Tuesday, May 3, 2016
Not Either Or, But Both And Thinking
Inclusion and not the exclusion of finances, begins an article in the Peace Weekly on the visit of Dr. Eutimio Tiliacos, Secretary General of the Centesimus Annus-Pro Pontifice Institution. He is active giving talks to business people, and those working in finances to overcome poverty and presenting the Church's teaching on the subject.
While in Korea he attended talks with those working in finance, explaining the Church's understanding of the issues in its teachings. He was in a discussion with the bishop's Justice and Peace Committee, and explains the subject as not exclusion of finances but embracing it for the common good.
He asked those on the committee if they met and talked to those in industry and finance. No answer came from the group, Secretary General stopped for a moment in his talk. Both within and outside the Church we have to see the situation as it is. Catholic teaching is obviously on the side of the poor. An important principle and teaching and must be upheld he says, however, one wonders at times if this is not understood as exclusion of those who are wealthy without reason.

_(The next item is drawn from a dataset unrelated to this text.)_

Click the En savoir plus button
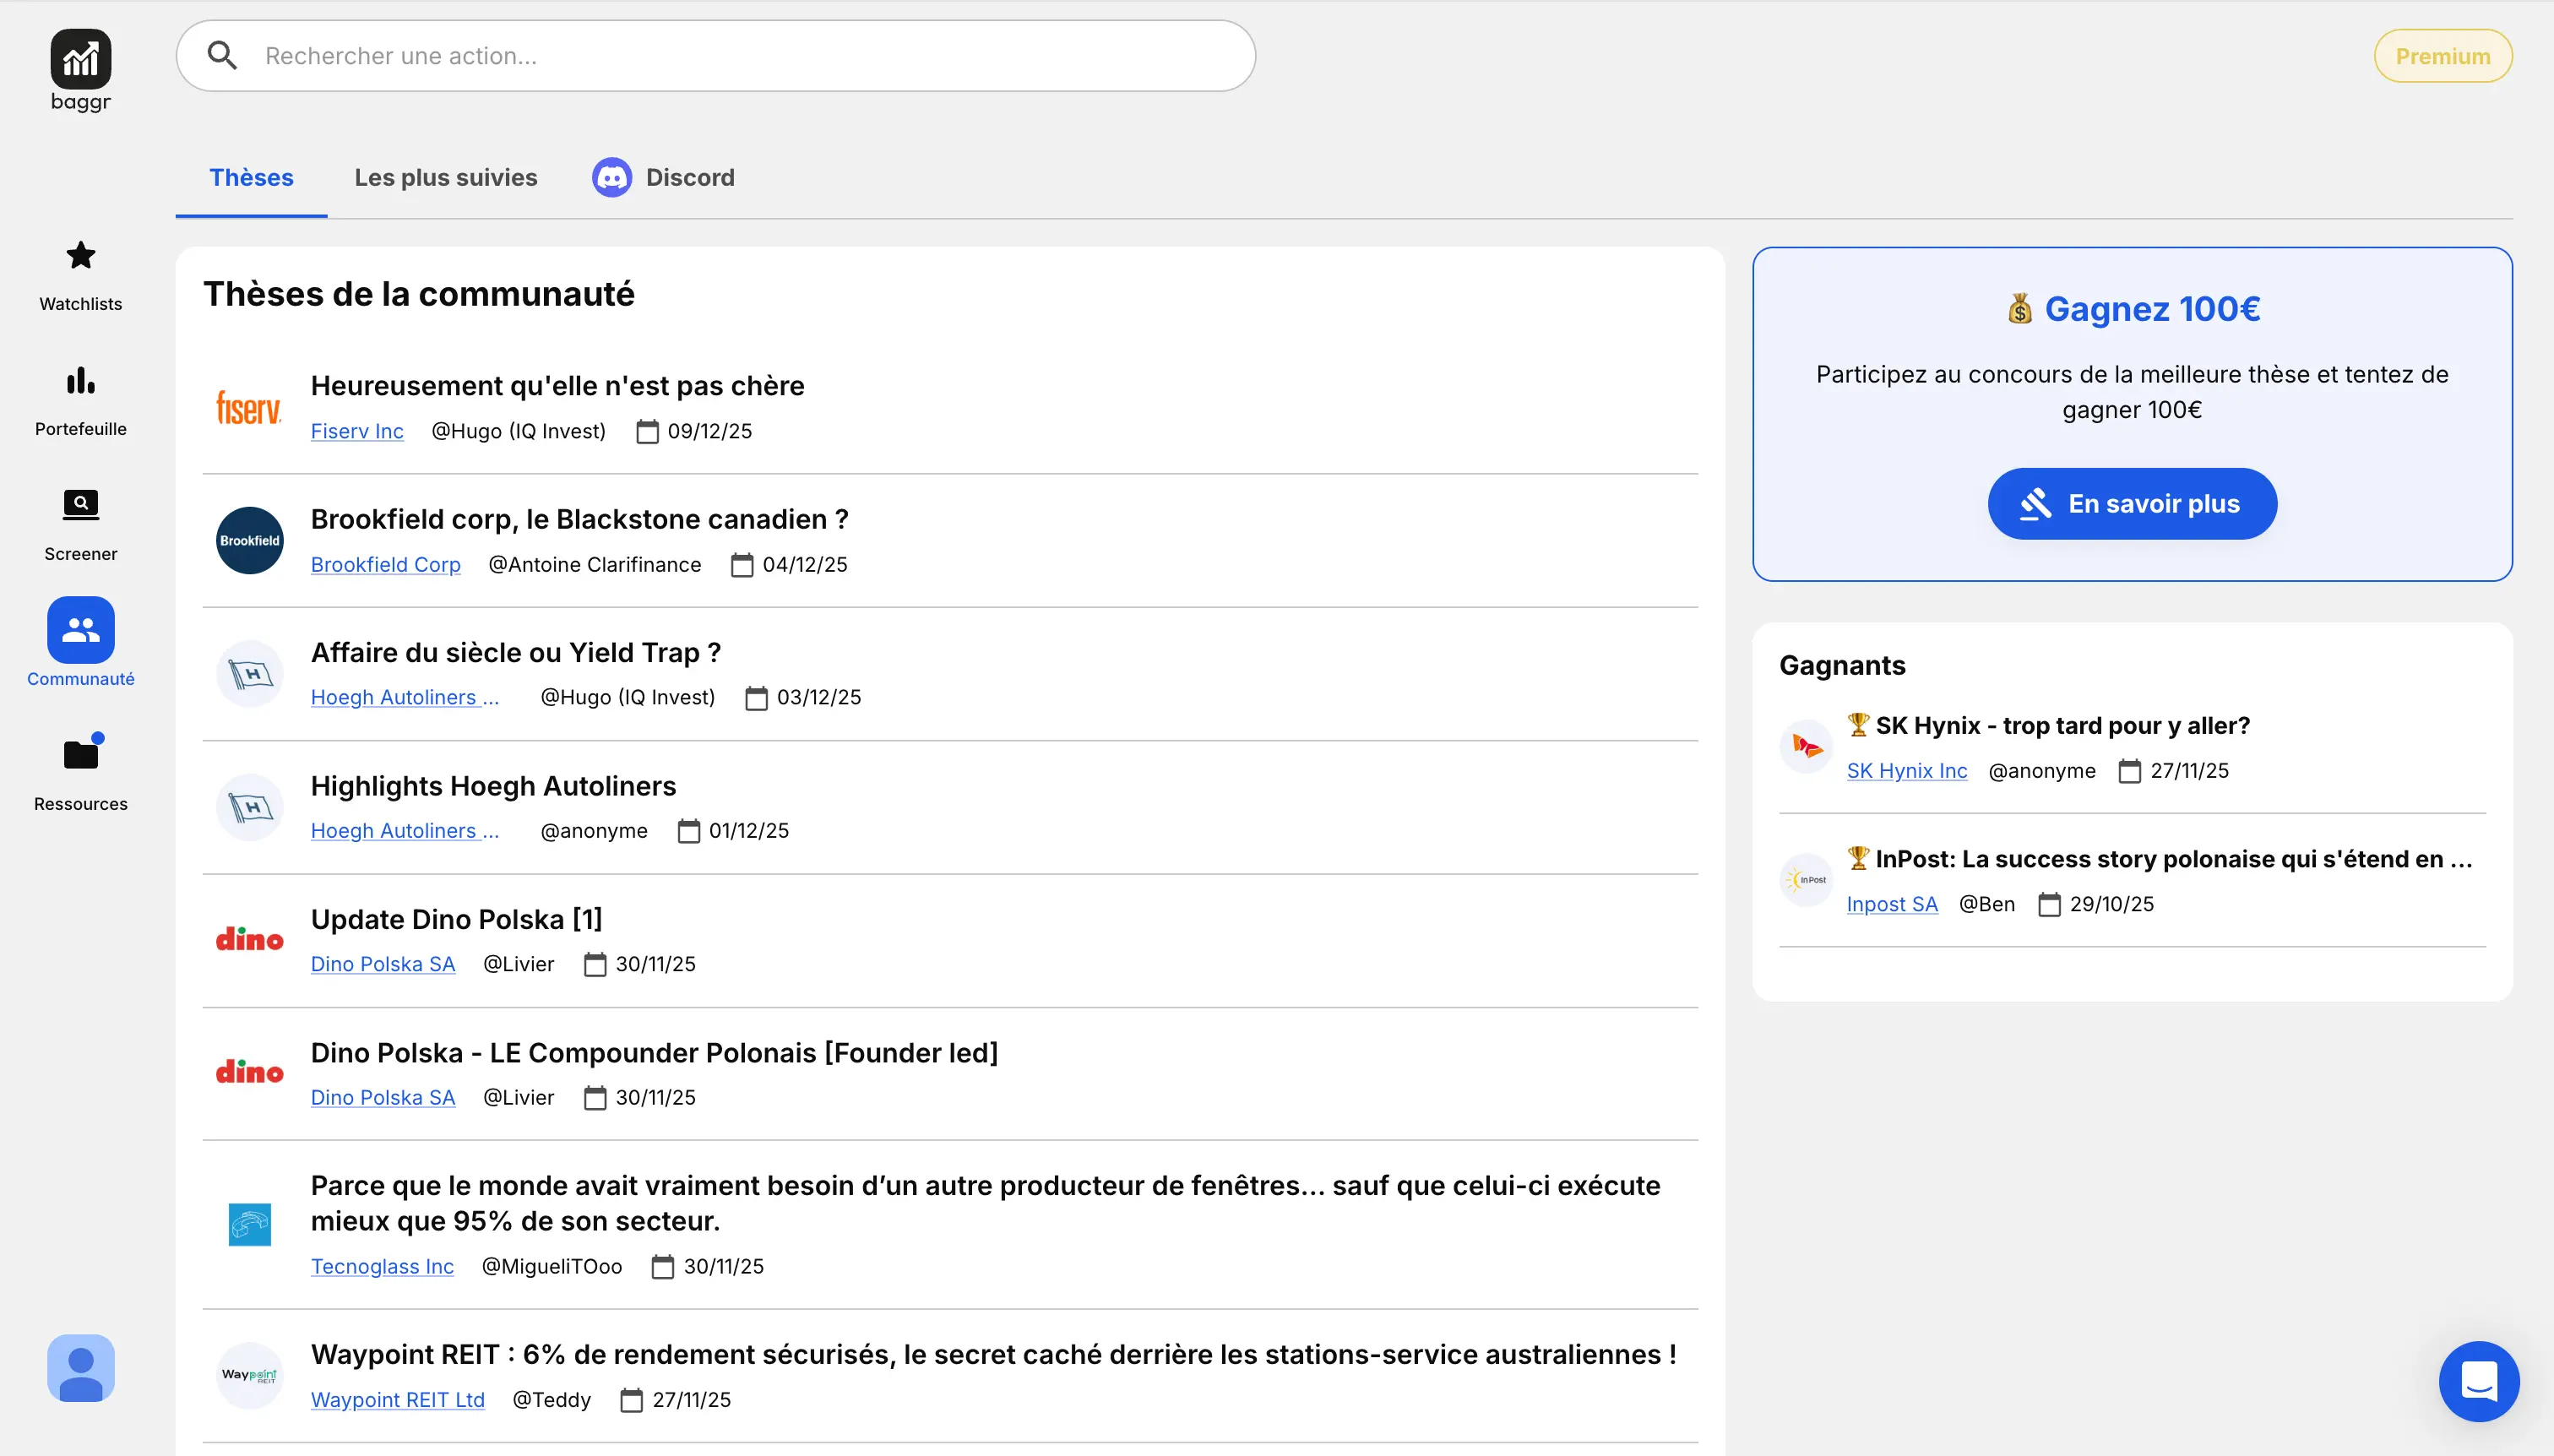The width and height of the screenshot is (2554, 1456). click(2131, 504)
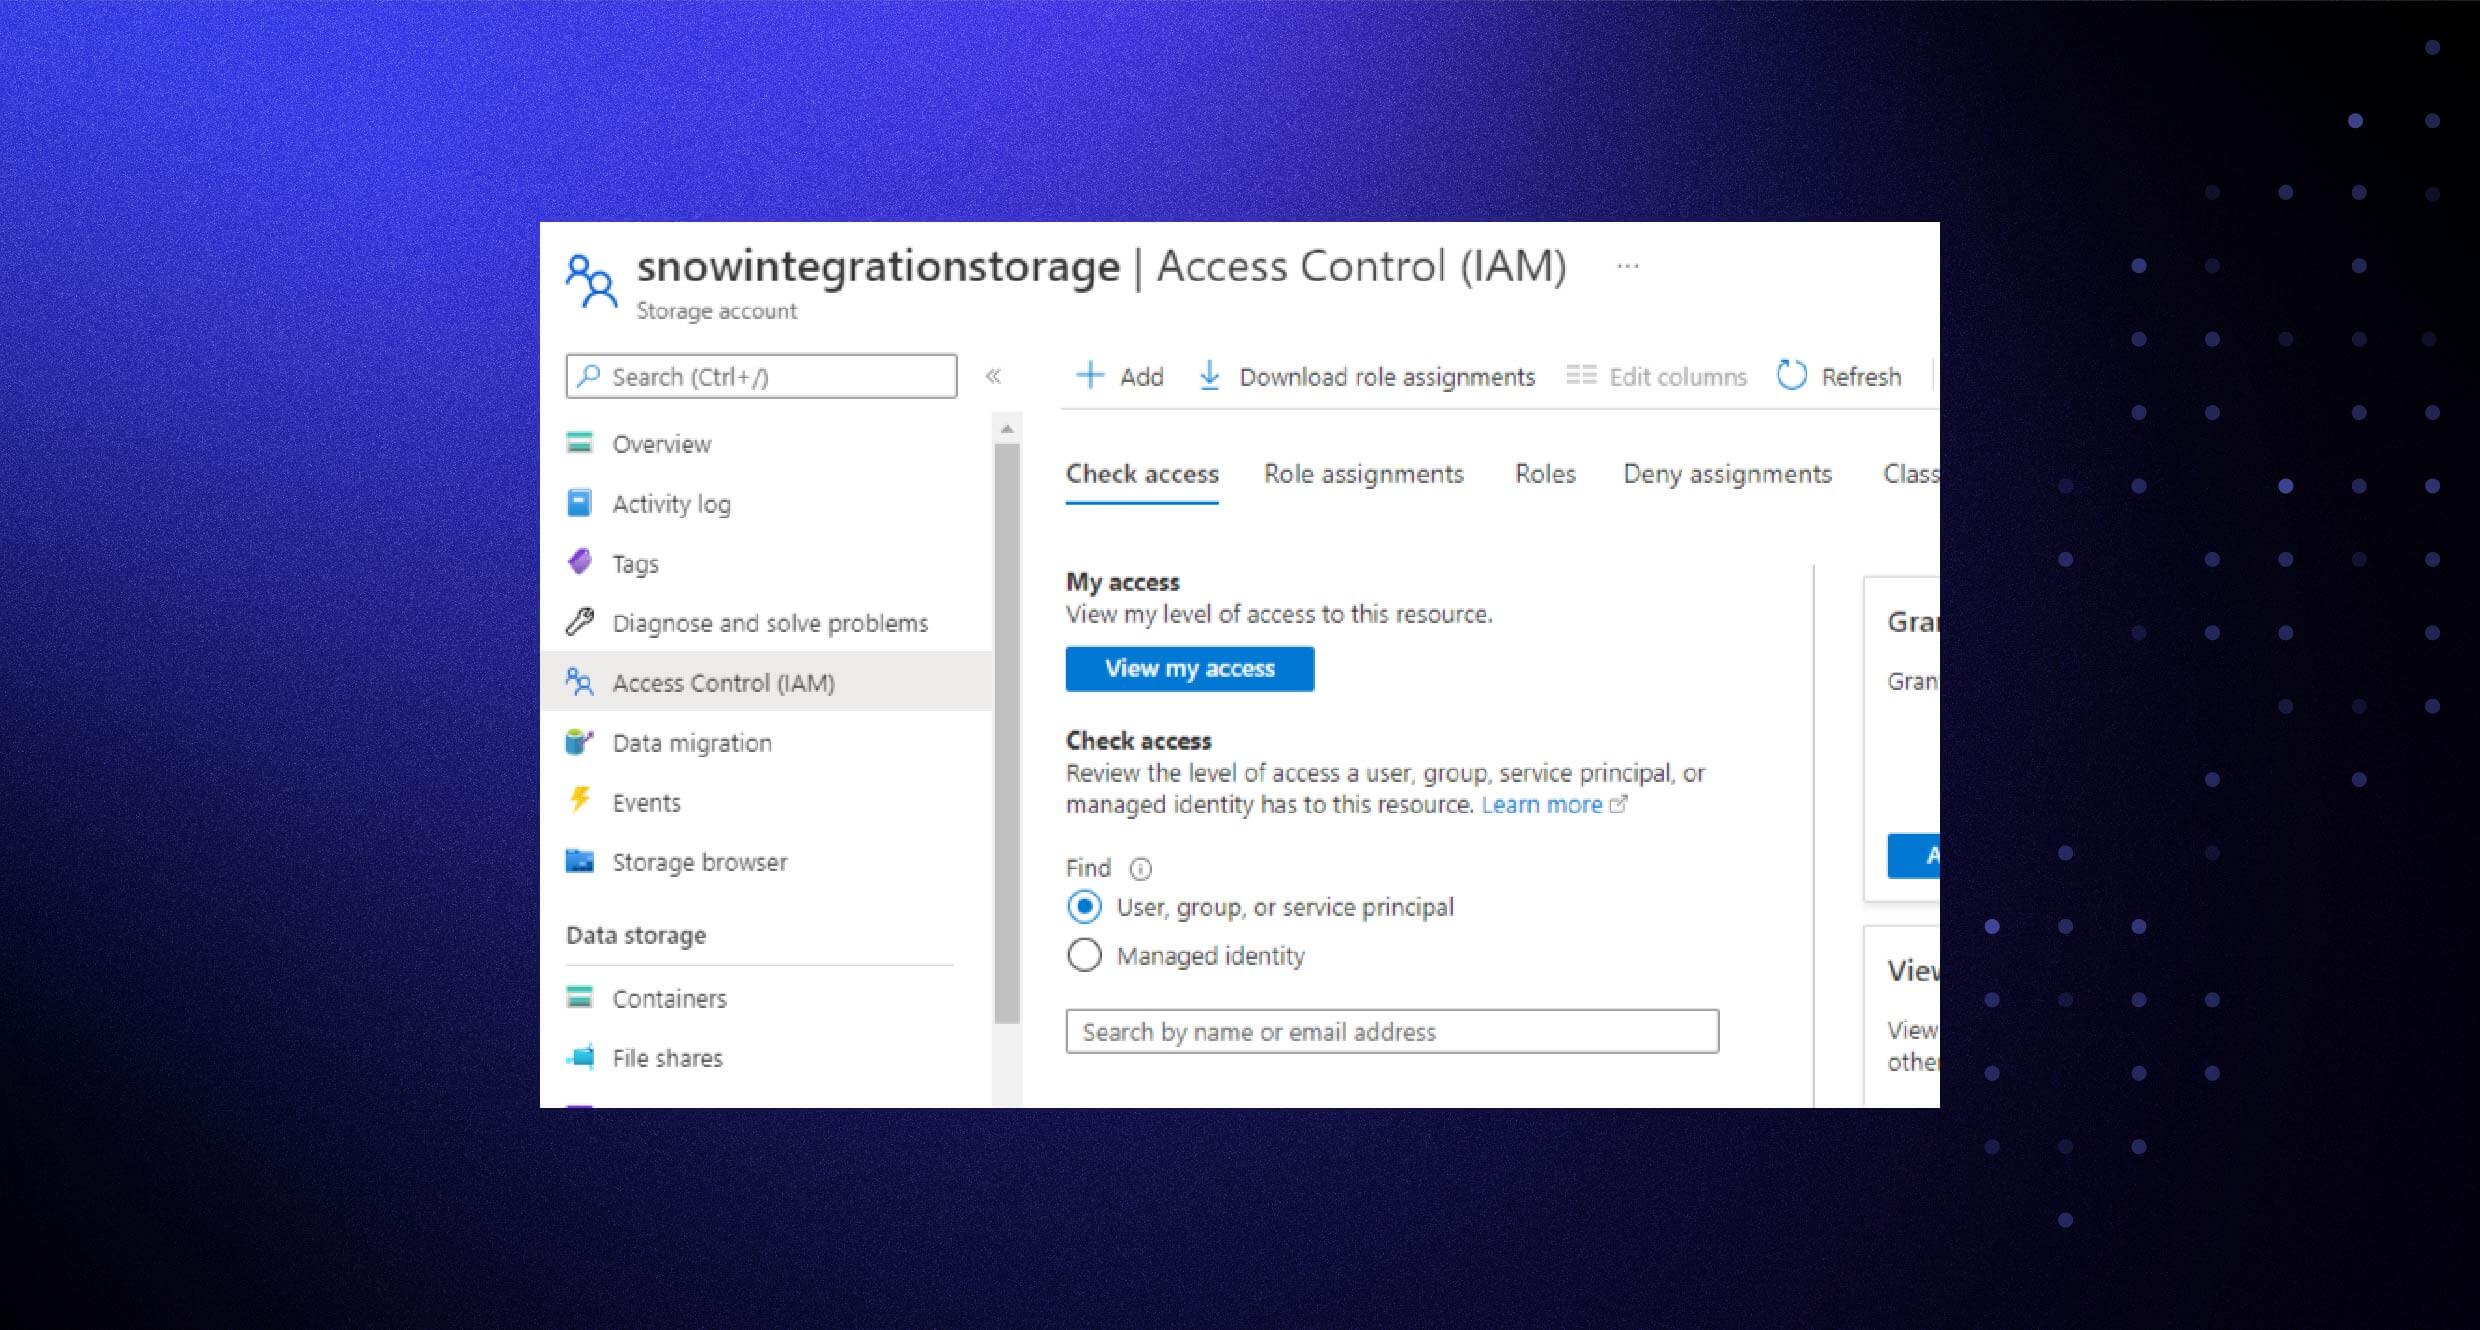Click the Access Control (IAM) people icon

point(582,682)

The reason we select the poor is not that their situation is something good but because their dignity has been degraded, and they have lost their enthusiasm for life. We want to return their dignity, meaning and hope for life. Help them get out of poverty and to live a life of dignity.
Consequently, we can't stop talking to the wealthy and employers and urging them to have concern for the poor and workers. We must meet them and talk to them. Both the poor and workers are God's people but so are the rich and employers. They like the poor, and workers are objects of God's salvation.
Is it not the impression that being on the side of the poor and the workers the Church is against the wealthy and employers? But is it not the wealthy and employers who help the Church continue its work?
In Pope Francis' Apostolic Exhortation on Joy of Love he mentions that what the world needs most in pastoral care for families is dialogue, discernment and integration. Is this concern only needed in families?
The columnist finishes his article with the need to meet with the wealthy and employers to discuss the problems of poverty and workers. He admits that he had a one sided understanding of our 'preferential option for the poor' and forgot that God's salvation is for all.